Objectives: Free text documents such as scientific literature contain abundant knowledge about relationships among concepts or entities. Unfortunately, this type of knowledge is expressed in natural language, where different types of relationships are not explicitly categorized. In this project, we developed techniques for extracting structured knowledge from unstructured data through weak supervision over existing sources of knowledge.
Methods: We used the Elsevier document corpus containing about 1 million articles in the neuroscience domain as our testbed for the project. We developed a novel relation extraction approach that integrates distant learning with open information extraction techniques. Unlike state-of-the-art models of relation extraction from text files, which are based on supervised learning, our approach does not need manually-labeled examples of relations. In addition, our model incorporates a grouping strategy to take into consideration the interdependency among entities occurring in one sentence, which has been largely ignored in previous studies.

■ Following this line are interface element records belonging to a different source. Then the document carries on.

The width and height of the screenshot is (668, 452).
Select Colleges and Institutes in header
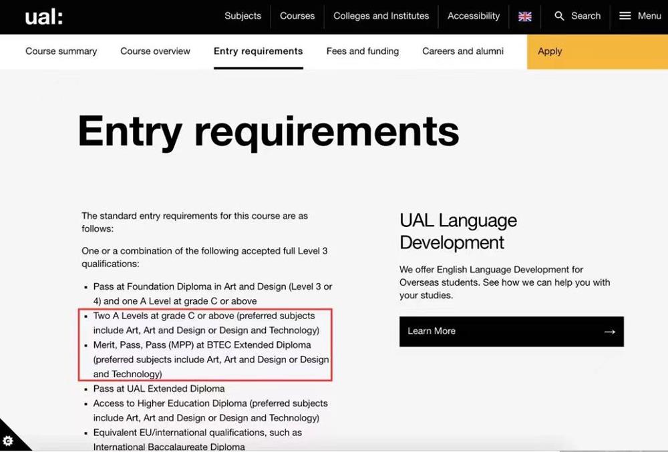pyautogui.click(x=381, y=16)
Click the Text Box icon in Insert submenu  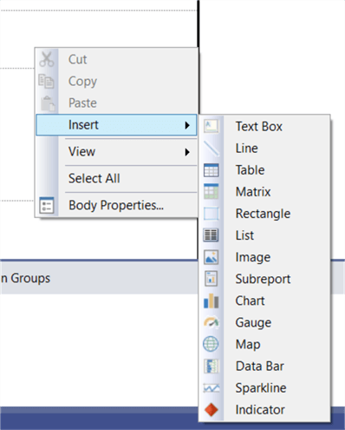click(x=212, y=126)
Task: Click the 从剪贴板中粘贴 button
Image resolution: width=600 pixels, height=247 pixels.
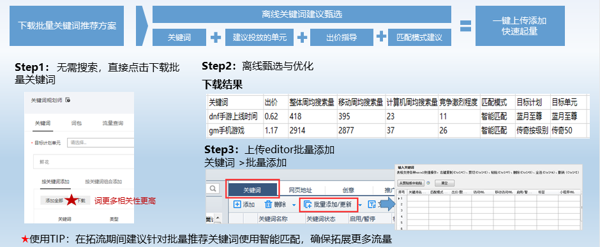Action: coord(410,183)
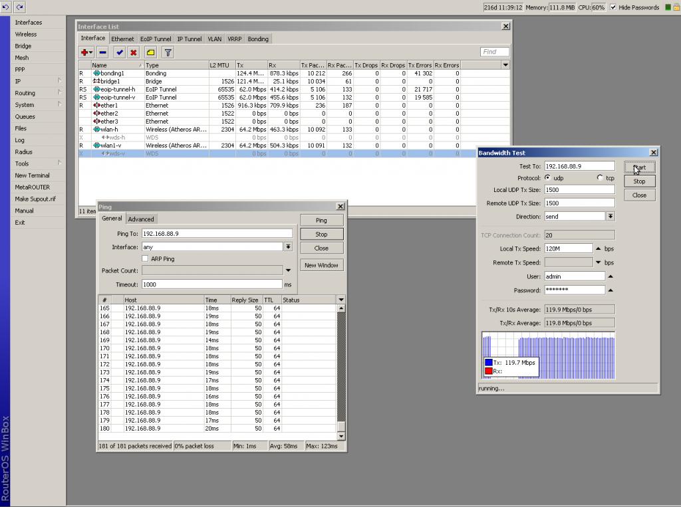Open the funnel Filter icon
The width and height of the screenshot is (681, 507).
pyautogui.click(x=168, y=52)
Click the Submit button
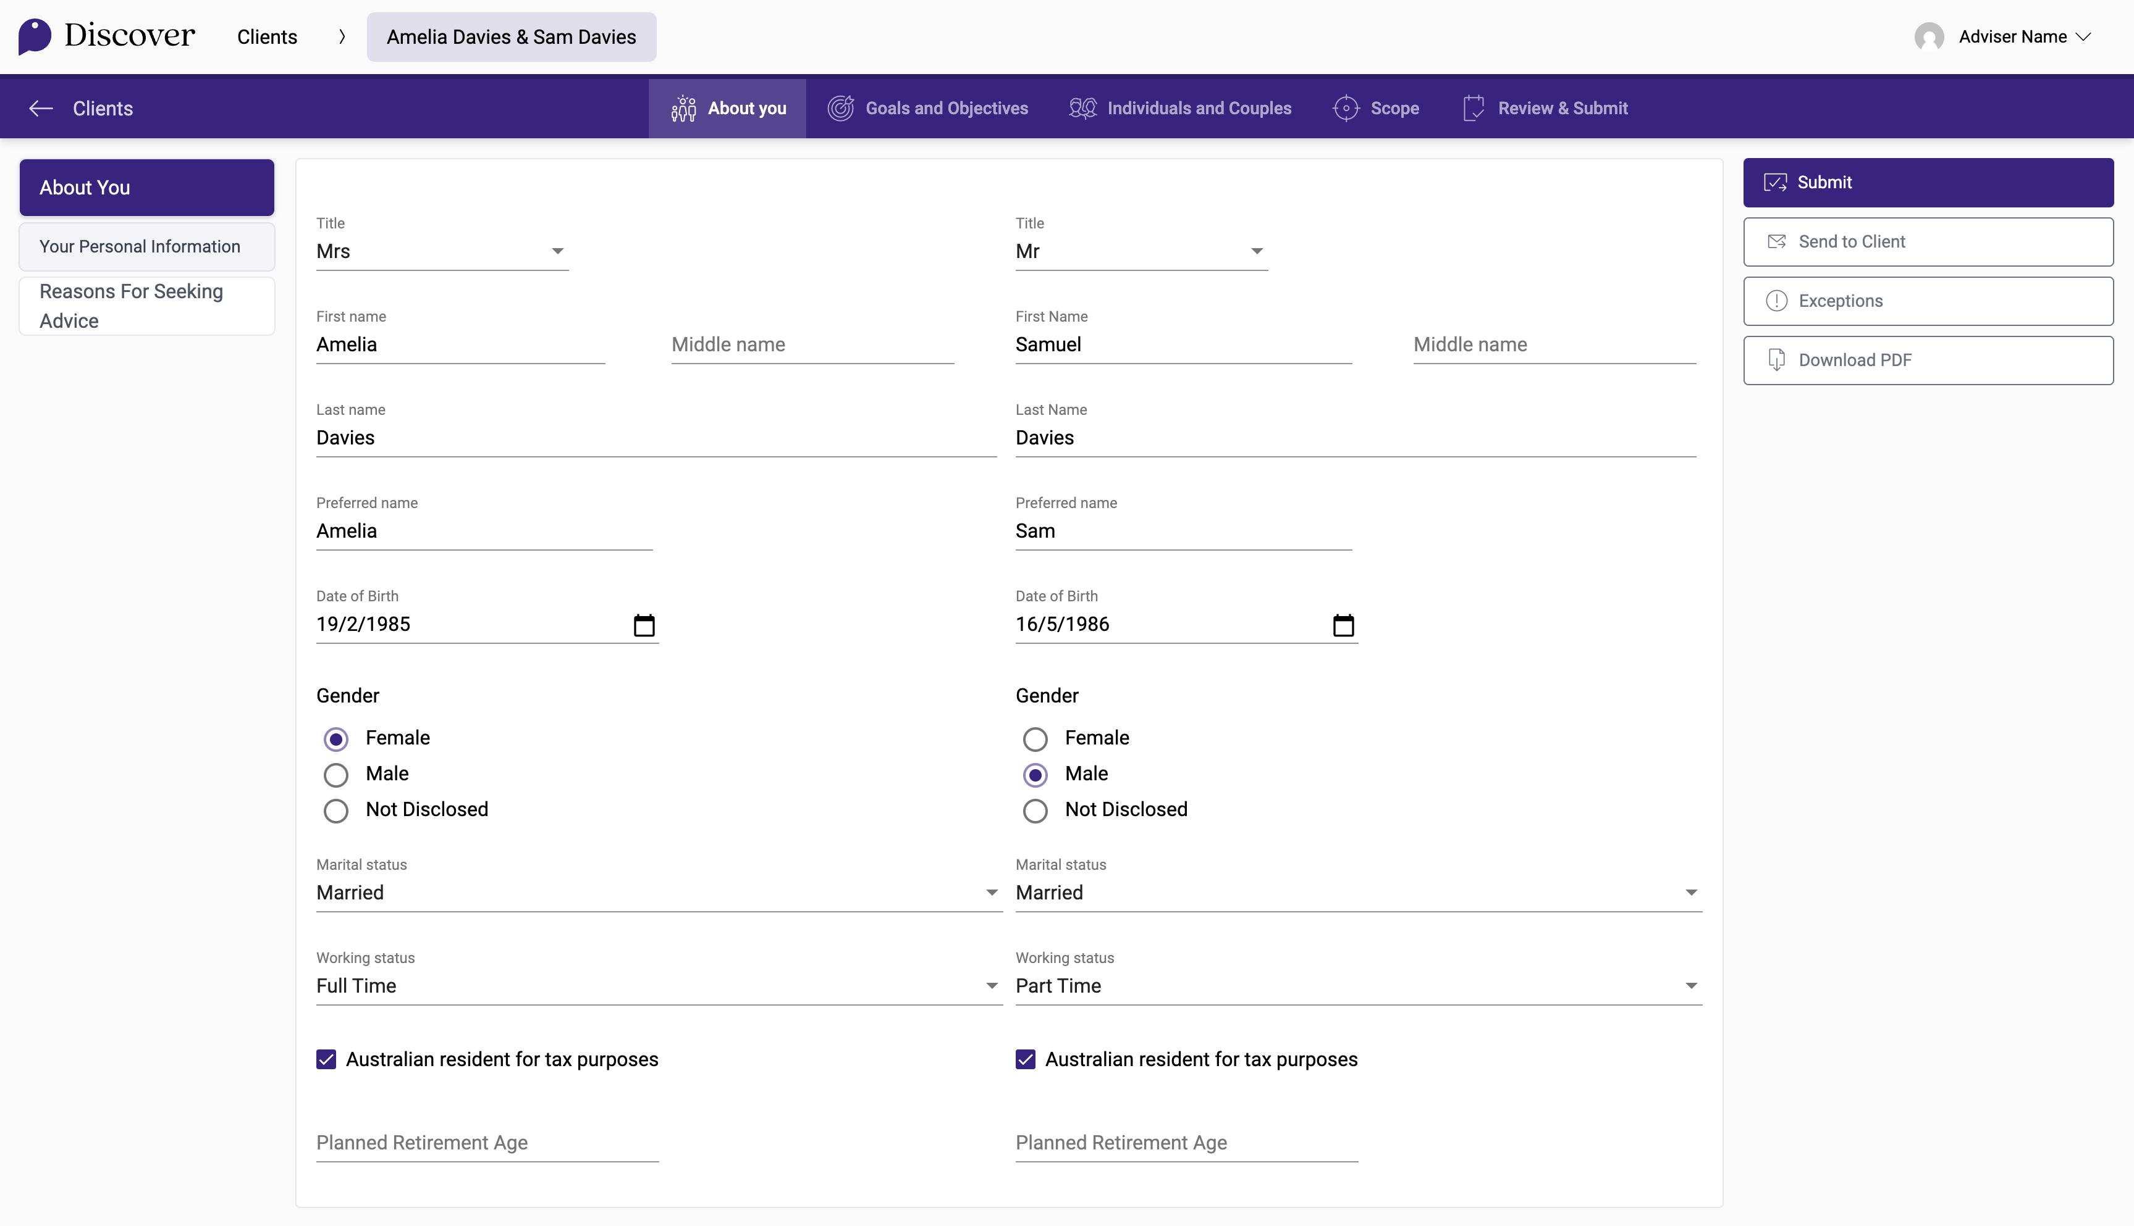Viewport: 2134px width, 1226px height. [1928, 183]
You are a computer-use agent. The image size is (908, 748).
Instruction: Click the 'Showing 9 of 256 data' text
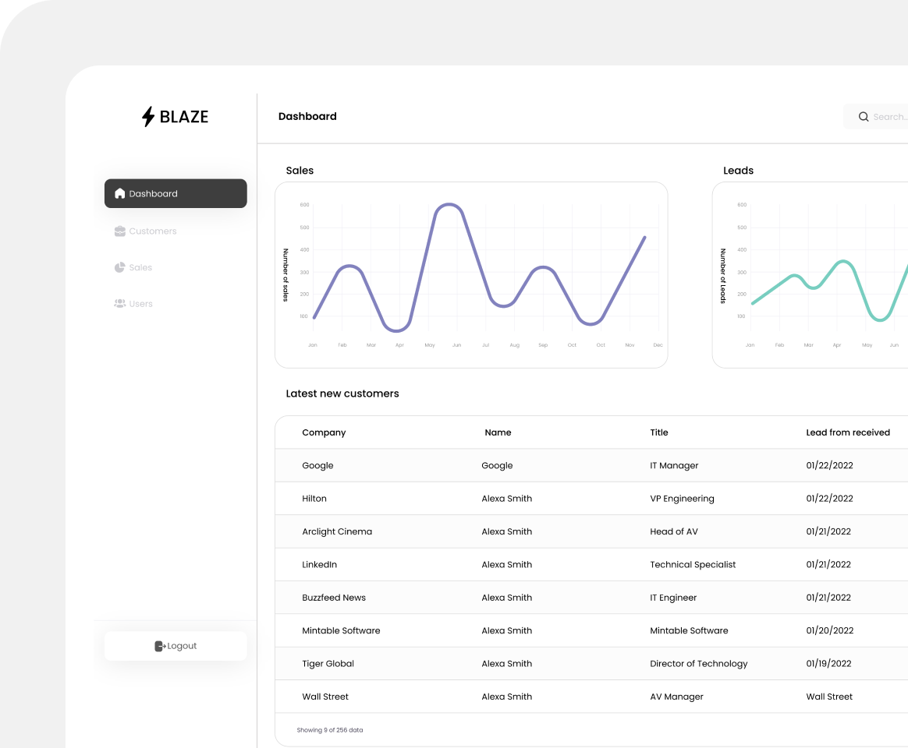[330, 730]
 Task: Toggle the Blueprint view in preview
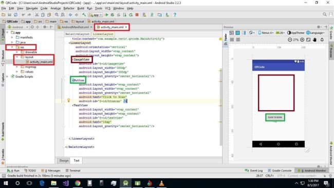(x=237, y=32)
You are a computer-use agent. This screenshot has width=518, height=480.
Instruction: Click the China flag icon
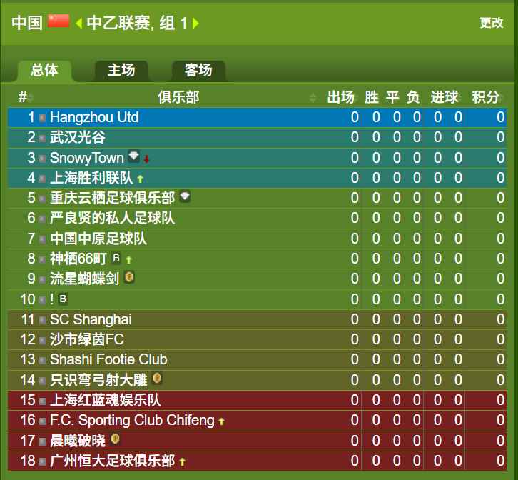[x=59, y=21]
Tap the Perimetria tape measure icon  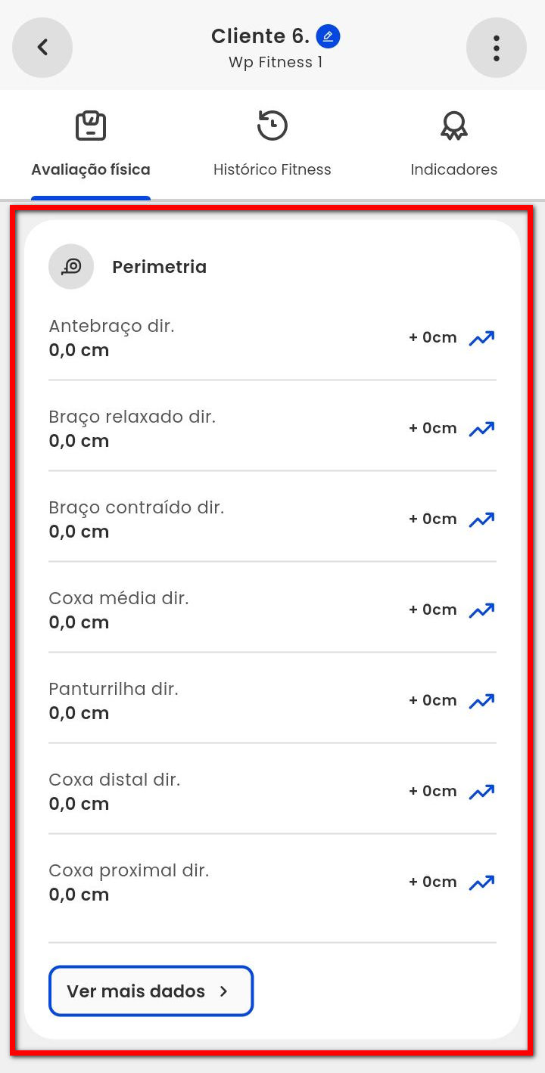pyautogui.click(x=71, y=267)
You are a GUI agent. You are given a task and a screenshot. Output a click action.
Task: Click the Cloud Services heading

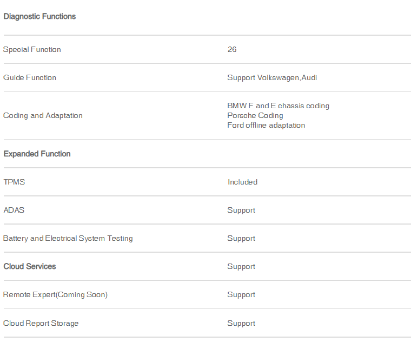click(30, 266)
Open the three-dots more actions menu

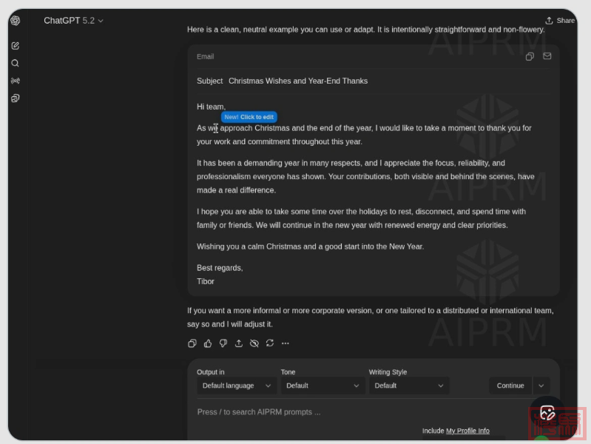(x=286, y=343)
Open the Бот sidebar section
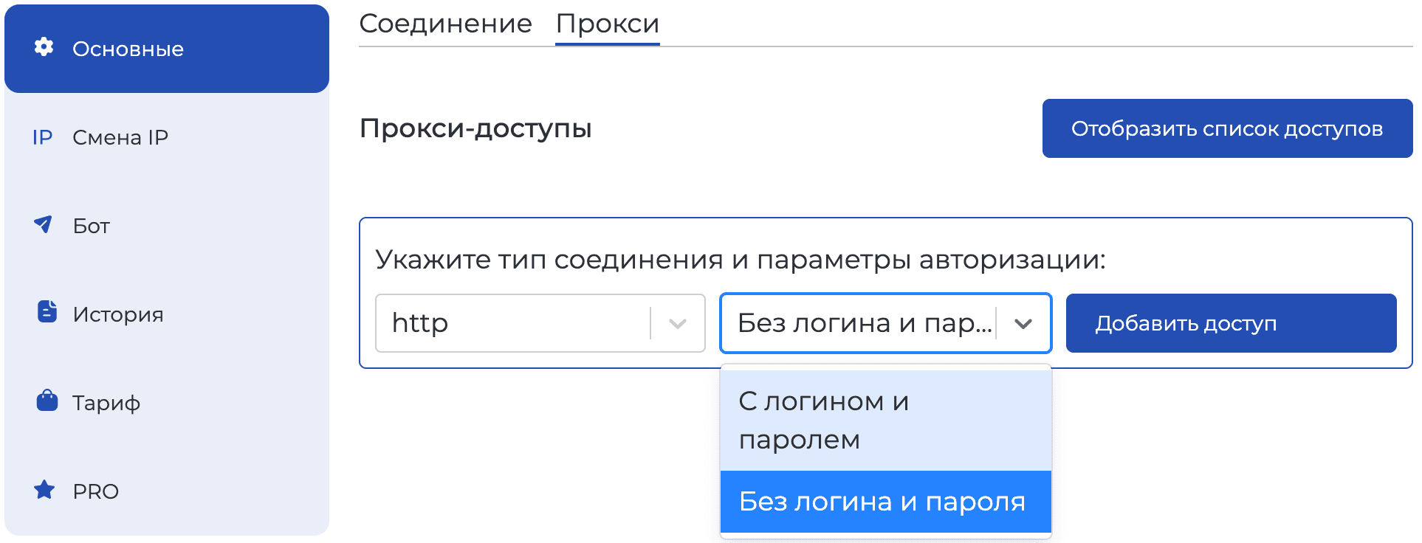This screenshot has width=1422, height=543. [90, 226]
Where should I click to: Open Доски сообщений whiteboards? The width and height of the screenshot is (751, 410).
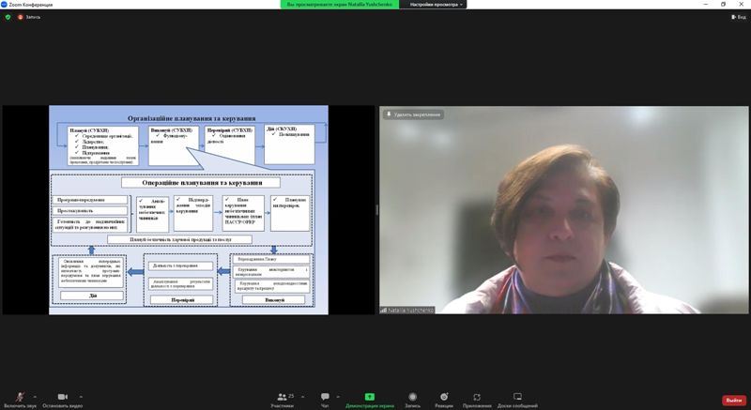(x=517, y=398)
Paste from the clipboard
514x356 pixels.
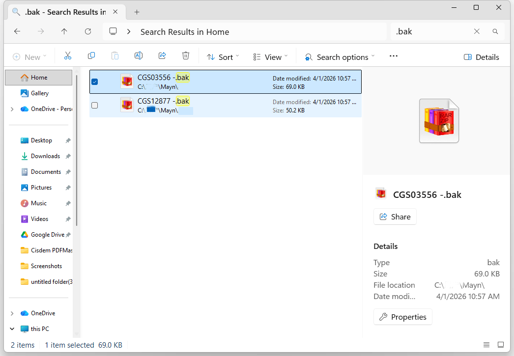(x=115, y=55)
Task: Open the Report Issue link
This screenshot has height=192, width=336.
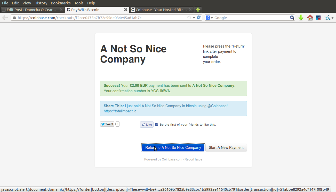Action: click(193, 159)
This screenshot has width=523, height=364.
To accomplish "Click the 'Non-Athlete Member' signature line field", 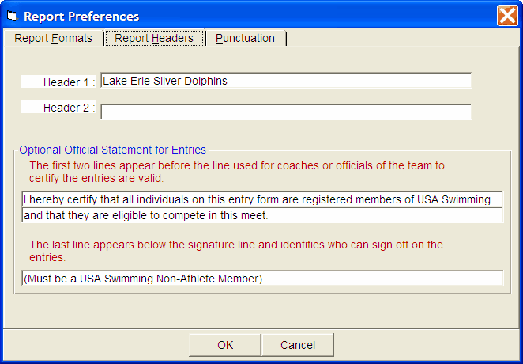I will [262, 279].
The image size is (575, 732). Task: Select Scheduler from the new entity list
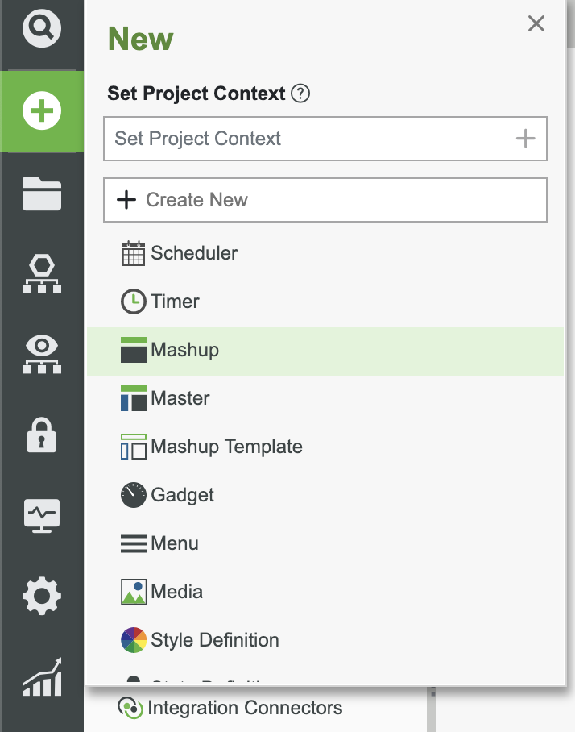pos(193,253)
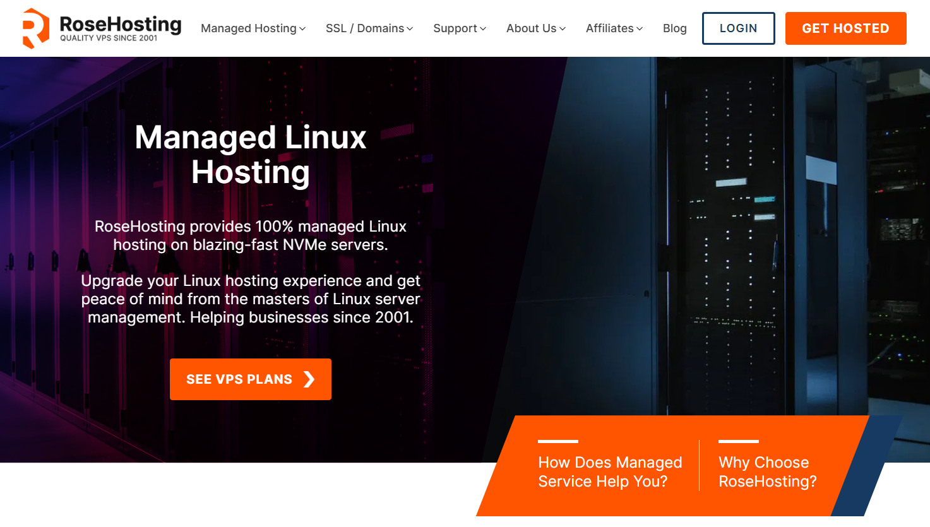Click the Managed Linux Hosting heading
Image resolution: width=930 pixels, height=527 pixels.
click(251, 155)
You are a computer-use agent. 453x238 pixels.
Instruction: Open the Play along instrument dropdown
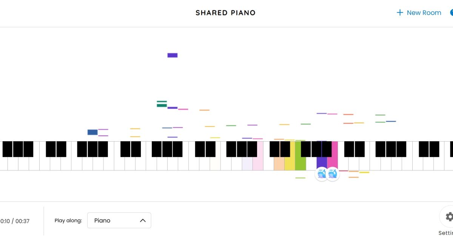[119, 220]
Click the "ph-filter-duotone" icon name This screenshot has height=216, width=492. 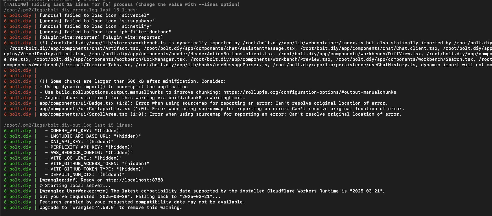point(145,32)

Results: We developed and implemented a distance supervision method for extracting gene expression relationships between genes and brain regions. We conducted experiments against manually annotated “gold standards.” Our experimental results show that our methods can achieve better performance than baselines.
Conclusions: It is possible to develop general distant supervision approaches for relation extraction from free text. Such an approach would significantly reduce the effort on manually labeling training examples. With the success in the biomedical domain, we look forward to expanding our techniques to a broader range of applications.